Imagine that we are in charge of a hospital and we have this novel test that we have to use and can detect covid19 in a matter of minutes, the test works as follow:

If the person has covid it will detect it 90% of the time
If the person does not have it it will also detect that 80% of the time

And with those you can easily calculate the complementaries. We can also write it in other terms:

P(POSITIVE | COVID) = 0.9
P(NEGATIVE | COVID) = 0.1

P(POSITIVE | ¬COVID) = 0.2
P(NEGATIVE | ¬COVID) = 0.8

And from our statistical data we assume that if we pick a random person on our town only 1 out of 10 have covid, SO

P(COVID) = 0.1
P(¬COVID) = 0.9

So using that we can generate a table and calculate some probabilities:

If we want to know the probability we have that if we pick a random person on the street, this person will have covid and will be detected as positive we can just multiply the general probability of having covid by the probability of having a positive test given that he or she has covid.

We can even build a table.

COVID	TEST	P()
Y	POS	0.09
Y	NEG	0.02
N	POS	0.18
N	NEG	0.72

Note that all of those add to one and we can even calculate probabilities such as: what is the probability that if we pick a random person on the street he or she will do positive on a test, no matter if he or she has the virus o not?

We just need to add the probability of doing POS having the virus and doing POS not having it, that is 0.009 + 0.18 = 0.27 very intuitive!

Moar coins

Yes... more of them. So if we have two identical coins and we flip one, and then the other the probabilities for the second throw to be a tail won't depend on the first throw at all, as all of them will have the same probability and we will pick one or the other. But let's say one of the coins is loaded so the probability of getting a head after throwing it is 0.9, the other is just a regular coin. We put them both on a box and we ask someone to pick one of them and throw it we assume that 50% of the time the person will pick one 50% will pick the other, the probabilities of getting a tail will change here as firstly the person will have to pick a coin and DEPENDING on the coin he or she picks the probabilities of getting head will be diferent!

Again we can get the probability of getting a tail after picking the non loaded coin by doing 0.5 (picking the coin) * 0.5 (and getting tail) and after that we can build the table like this:

PICK COIN	FLIP COIN
1	H	0.25
1	T	0.25
2	H	0.45
2	T	0.05

The methodology is the same. You can think about more complex things such as, starting by the coin picking game and then doing multiple throws or using fake coins that have a head on both sides, the logic is the same.

See you next with some more probabiliy with bayes theorem :)

More about probability: Binomial distributions

Artik Blue — Tue, 14 Apr 2020 12:42:18 +0000

Let's go back to our previous coin throwing example!

Let's suppose that we flip a regular coin two times. How many times will we get two heads or two tails?

Exactly two! Good easy

Now let's flip it five times. How many outcomes do have the same number of heads than tails? Weeell... it will be zero, as five is an even number, you see sometimes we can know the result easily without having to do a lot of math behind.

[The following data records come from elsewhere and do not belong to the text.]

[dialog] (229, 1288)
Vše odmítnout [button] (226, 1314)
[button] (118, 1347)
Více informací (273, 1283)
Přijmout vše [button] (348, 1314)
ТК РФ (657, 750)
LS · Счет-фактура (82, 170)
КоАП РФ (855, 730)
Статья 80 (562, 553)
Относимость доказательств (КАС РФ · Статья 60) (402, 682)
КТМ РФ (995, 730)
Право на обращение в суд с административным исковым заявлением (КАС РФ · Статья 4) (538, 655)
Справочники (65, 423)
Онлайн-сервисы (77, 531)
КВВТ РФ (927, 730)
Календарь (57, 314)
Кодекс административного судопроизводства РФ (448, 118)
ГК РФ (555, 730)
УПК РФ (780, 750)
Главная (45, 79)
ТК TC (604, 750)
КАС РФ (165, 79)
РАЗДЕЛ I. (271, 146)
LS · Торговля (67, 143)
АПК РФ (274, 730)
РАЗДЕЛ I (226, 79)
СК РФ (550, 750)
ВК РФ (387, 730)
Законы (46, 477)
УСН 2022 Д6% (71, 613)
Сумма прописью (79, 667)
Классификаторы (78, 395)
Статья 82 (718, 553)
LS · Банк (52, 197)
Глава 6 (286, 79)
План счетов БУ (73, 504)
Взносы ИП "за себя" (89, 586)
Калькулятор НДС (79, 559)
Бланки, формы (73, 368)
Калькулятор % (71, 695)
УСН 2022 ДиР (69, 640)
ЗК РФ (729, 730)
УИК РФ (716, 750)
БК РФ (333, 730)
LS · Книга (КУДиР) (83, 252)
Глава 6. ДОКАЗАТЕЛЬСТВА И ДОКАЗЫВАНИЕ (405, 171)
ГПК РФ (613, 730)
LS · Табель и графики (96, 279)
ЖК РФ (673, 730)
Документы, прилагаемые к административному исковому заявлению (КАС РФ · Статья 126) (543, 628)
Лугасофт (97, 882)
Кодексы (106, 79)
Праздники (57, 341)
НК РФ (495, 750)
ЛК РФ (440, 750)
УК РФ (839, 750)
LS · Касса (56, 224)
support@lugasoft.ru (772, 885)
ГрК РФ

Going back to the same example, let's now say 1 heads and then 4 tails, in how many ways can we achieve that? There are five scenarios when this is posible. We can image five slots each slot being one throw and as we are looking for 1 head only, the head can be in only one position at a time, so it can move through every slot but be in one slot at a time. But if we now want to know about scenarios with 2 heads, this gets complicated.

You can think about that this way: We have 5 slots and heads can be in 2 slots at a time, so if the first head is on one spot, then the other one has 4 slots to move on so it would be 4 * 5.

But... those hads can move to diferent positions but those are not independent entities, they are events so we cannot understand them as head1 and head2 being their permutation a diferent scenario. We'll have to divide by two to get rid of those permutations.

The calculation will be

5*4/2 = 10

If instead of two heads we want three of them, the calculation is similar

5*4*3 / 3*2*1

Again we have five slots for the first head, four for the second and three for the third, but we need to avoid those permutation scenarios (for the first throw the coin can be in one out of three positions, for the second throw in two, one for the last throw).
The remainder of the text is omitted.